• _DIRECTIONS_:
1/ Reproduce the passage of the forum post on amylase gene mutations between "Posted: Jun 19, 2012" and "make use of it.", inclusive, with no changes.
2/ Write the next part of the forum post on amylase gene mutations, picking up after its final sentence.
==== EXTRACTED TEXT ====
Posted: Jun 19, 2012 12:30 pm
GenesForLife wrote:The problem with his scenario above is that amylase production seems to match dietary habits and there is no reason to infer that duplication of the amylase gene is a harmful mutation. So the accident occurs in just those groups that can make use of it.
Here's the source of your confusion. The mutation doesn't occur in groups that make use of it, it is fixed in populations that do. I'll let you figure out what the difference is between a mutation occurring for a certain reason and a random mutation getting fixed in a population for a particular reason.
You essentially look at what mutations were fixed and go "Ooh, the mutation occurred to give us an advantage" but as your very own source points out, you would be well advised to read and assimilate this.
. If we consider all the mutations that led to these pivotal point in our evolution, human origins begin to look like a trail of unfeasible coincidences. But that is only because we do not see the harmful mutatios that were weeded out, points out John Hawks at the University of Wisconsin-Madison. "What we're left with is the ones that were advantageous." It is only from today's viewpoint that the mutations that give us our current physical form appear to be the "right" ones to have. "
==== DATA FOR ANALYSIS ====
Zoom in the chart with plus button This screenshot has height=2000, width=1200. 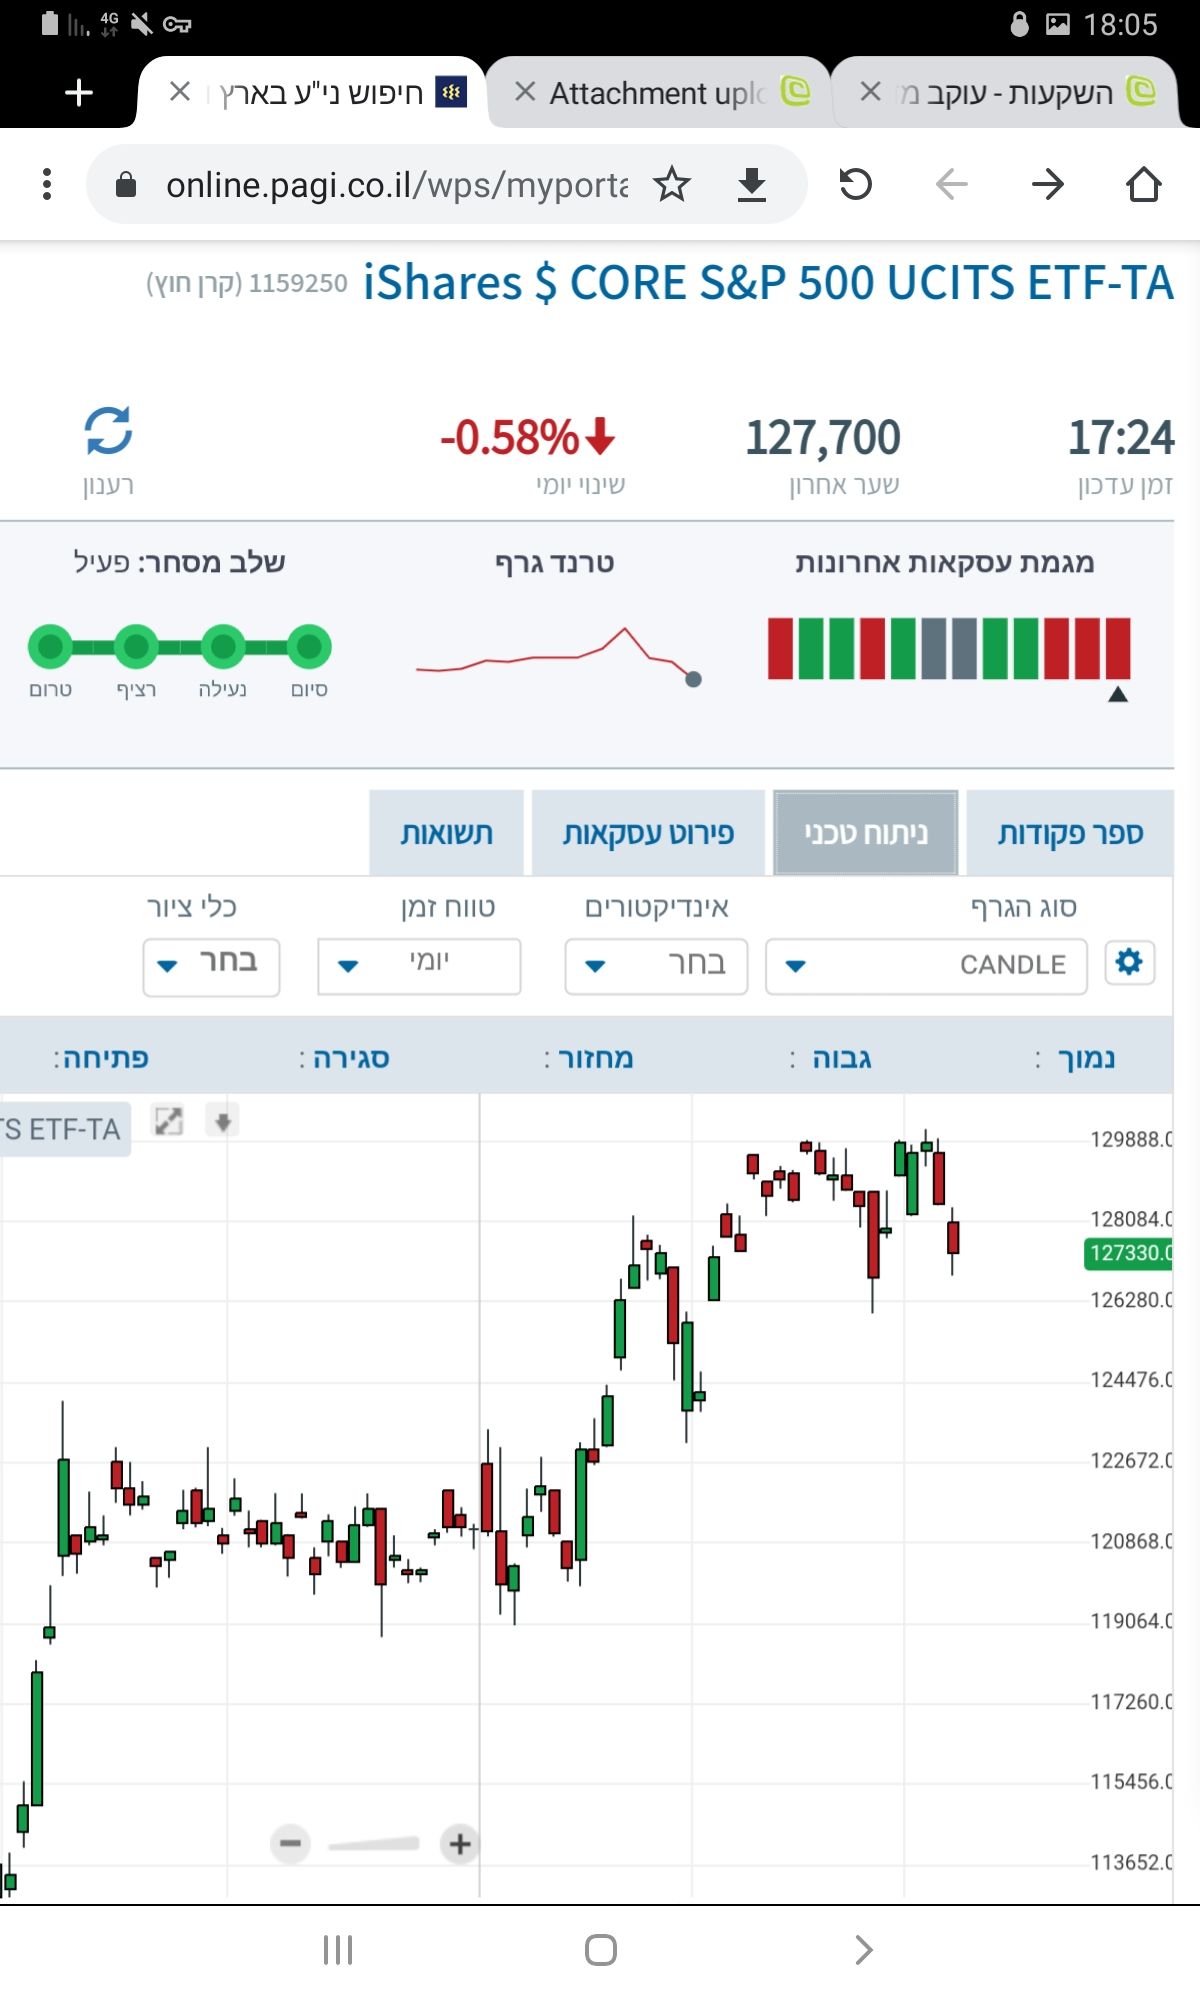coord(460,1843)
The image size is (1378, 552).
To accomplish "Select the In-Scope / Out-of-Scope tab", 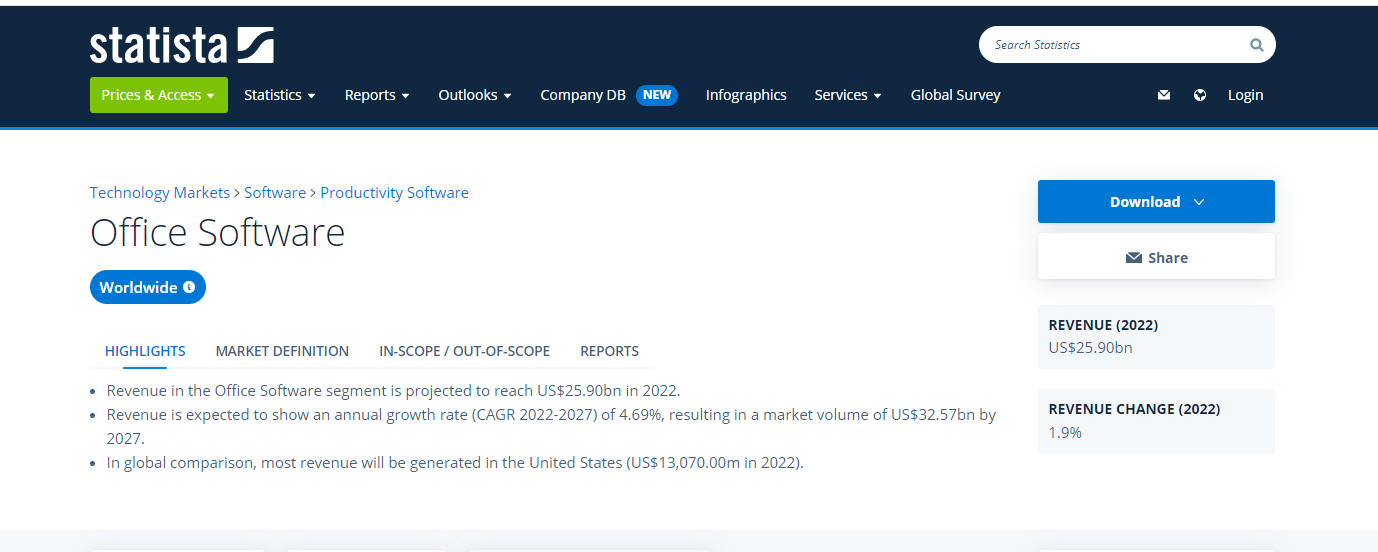I will (464, 351).
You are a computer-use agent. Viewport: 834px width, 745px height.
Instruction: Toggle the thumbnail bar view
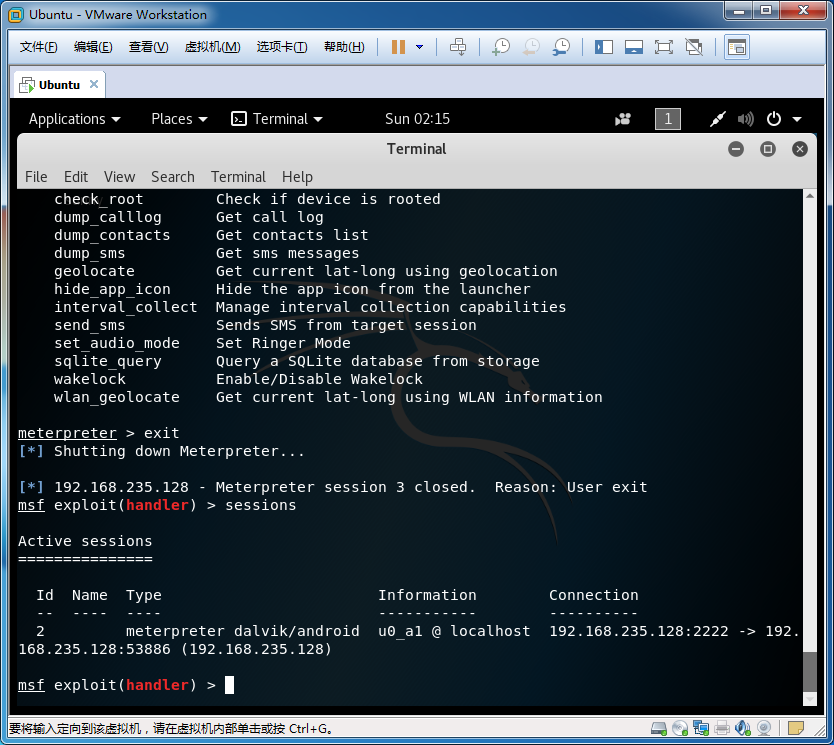[x=633, y=47]
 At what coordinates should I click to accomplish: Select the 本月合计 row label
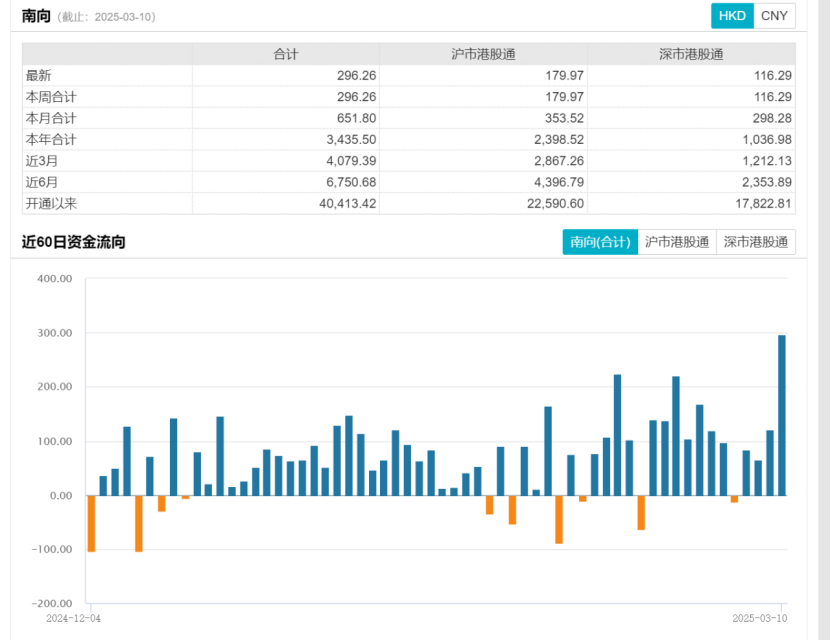51,118
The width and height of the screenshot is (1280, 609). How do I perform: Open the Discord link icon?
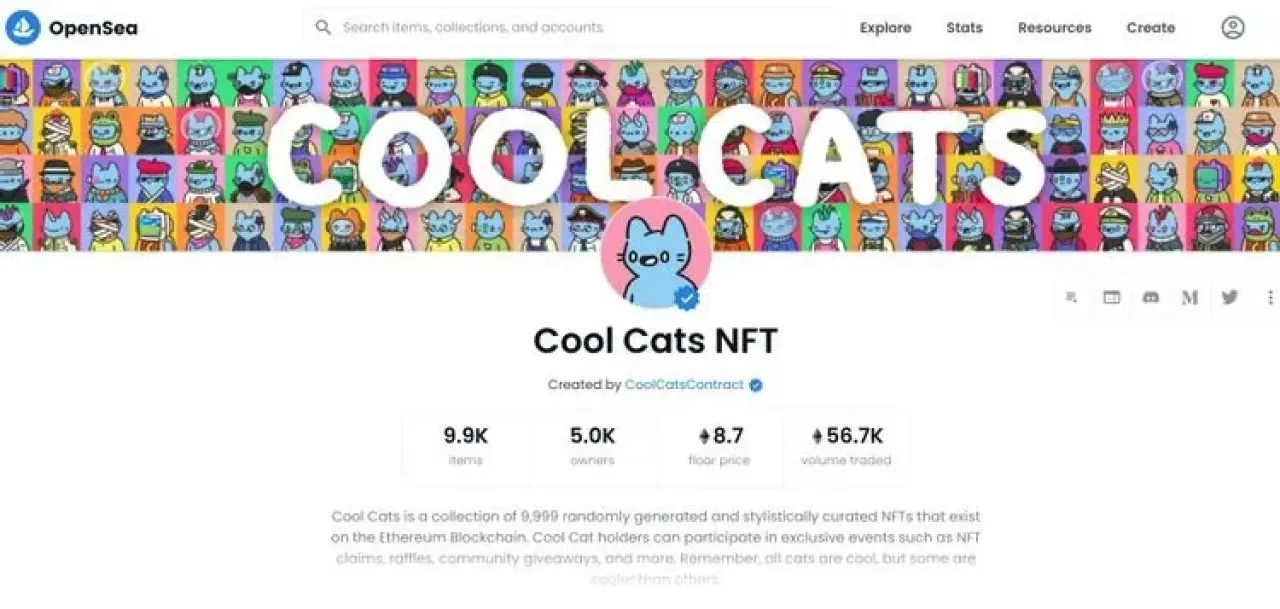[x=1150, y=297]
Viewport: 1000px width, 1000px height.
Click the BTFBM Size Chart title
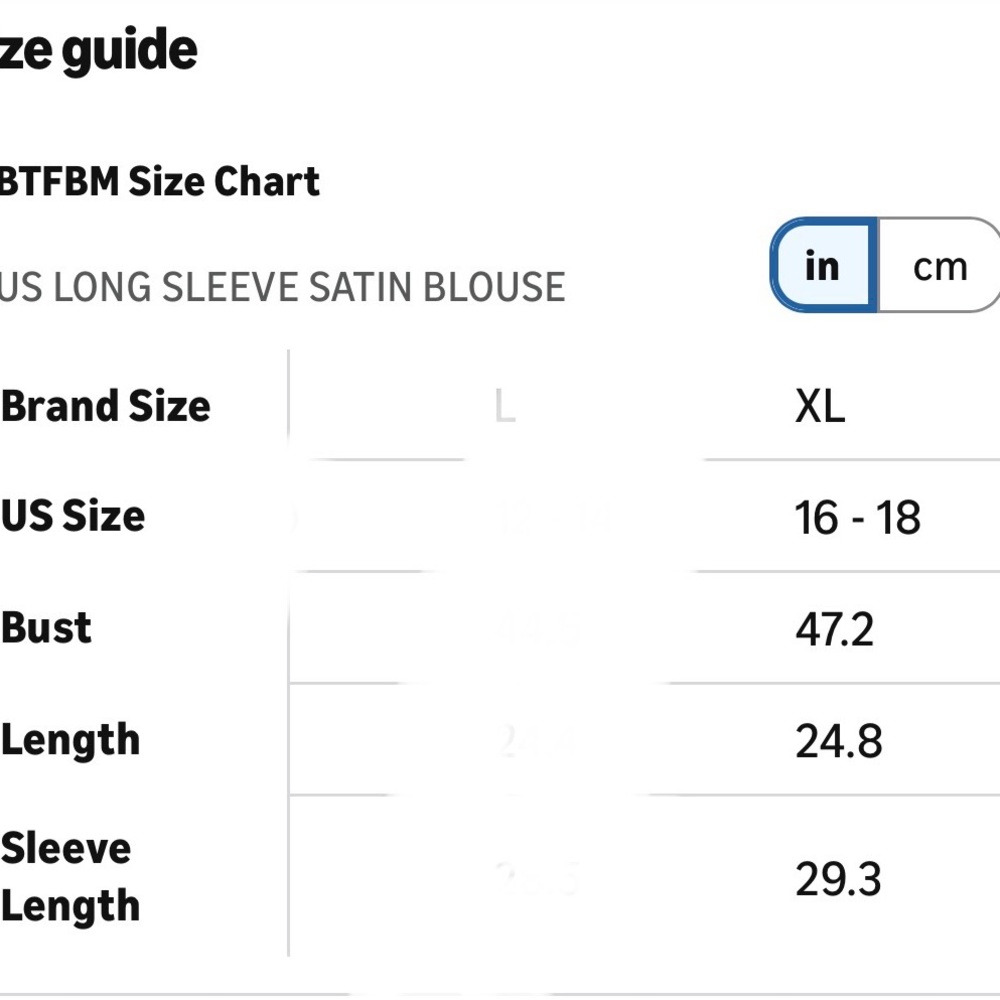coord(159,182)
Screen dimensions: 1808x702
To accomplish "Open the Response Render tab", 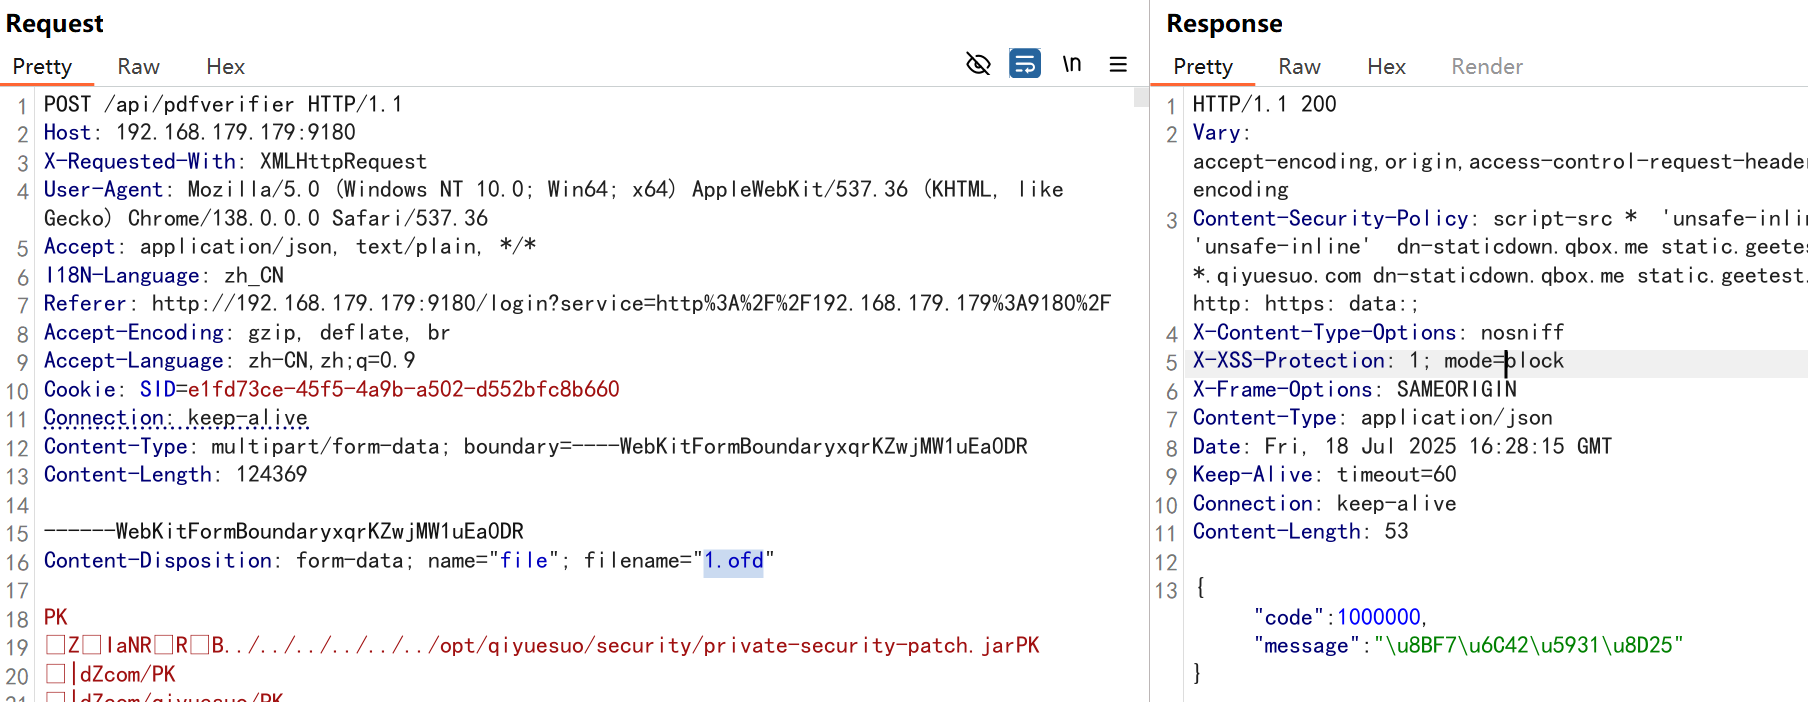I will 1486,67.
====
• _TASK-BY-TASK OUTPUTS_:
1/
Posted: Jun 19, 2012 12:30 pm
GenesForLife wrote:The problem with his scenario above is that amylase production seems to match dietary habits and there is no reason to infer that duplication of the amylase gene is a harmful mutation. So the accident occurs in just those groups that can make use of it.

2/
You are assuming that these duplications are accidental mutations that became fixed in various human populations at an unspecified time in the past 100 000 years. But as P.Z.Myers says:
(The amylase gene) seems to be in a hotspot for duplication, and different people have different numbers of copies of the gene. If you just had one copy of the gene per chromosome, your cells would each have a grand total of two copies…but instead, we more typically have 5 to 7, with some people having only 2, and others having 15 or more.
So it is difficult to figure out in what way they are fixed. We are talking here of salivary amylase gene copy number variation. Copy number variation has been shown to occur between monozygotic twins who presumably started out with identical genomes. In other words if they can't be shown to be fixed even in an individual how can they be shown to be fixed in an unobserved population?
Ellison Medical Foundation
We have recently shown that monozygotic twins frequently differ in their genes by changes in so called copy number variation (CNV), which represent one type of genetic differences that can be frequently seen between any two unrelated people.
So in what way are they fixed?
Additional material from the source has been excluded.